With the current version of icons there is sense of "Blah"; a blend in with the rest of the crowd feeling — nothing unique about them. 

FWIW, I have around 50 application icons on my Mac's Dock. Other than the Affinity beta icons, only two of them, for the Mac Finder & System Preferences apps, are square. Some have pictographic themes, others are more symbolic or abstract. The most common Dock app icon shape by far is round, followed by rectangles, all of which are rotated by about the same angle counterclockwise from the vertical.

The 'blah' factor is subjective but for me a dozen or so strike me as considerably more 'blah' than the Affinity beta ones.

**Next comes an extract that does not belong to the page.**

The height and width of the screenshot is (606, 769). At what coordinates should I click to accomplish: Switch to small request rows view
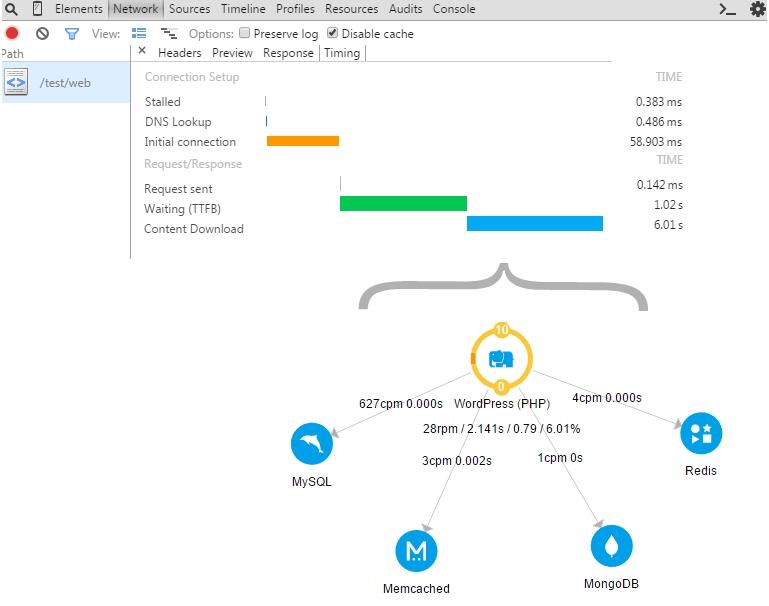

However, the appearance of app icons, whether 'blah' or not (& whether on the Dock, in an app store, or anywhere else), does not in any way figure into my decision to try or buy an app, or to use it once I have obtained a copy of it. What does is user ratings, product reviews, the support offered by its developers & other users, & of course its utility to me.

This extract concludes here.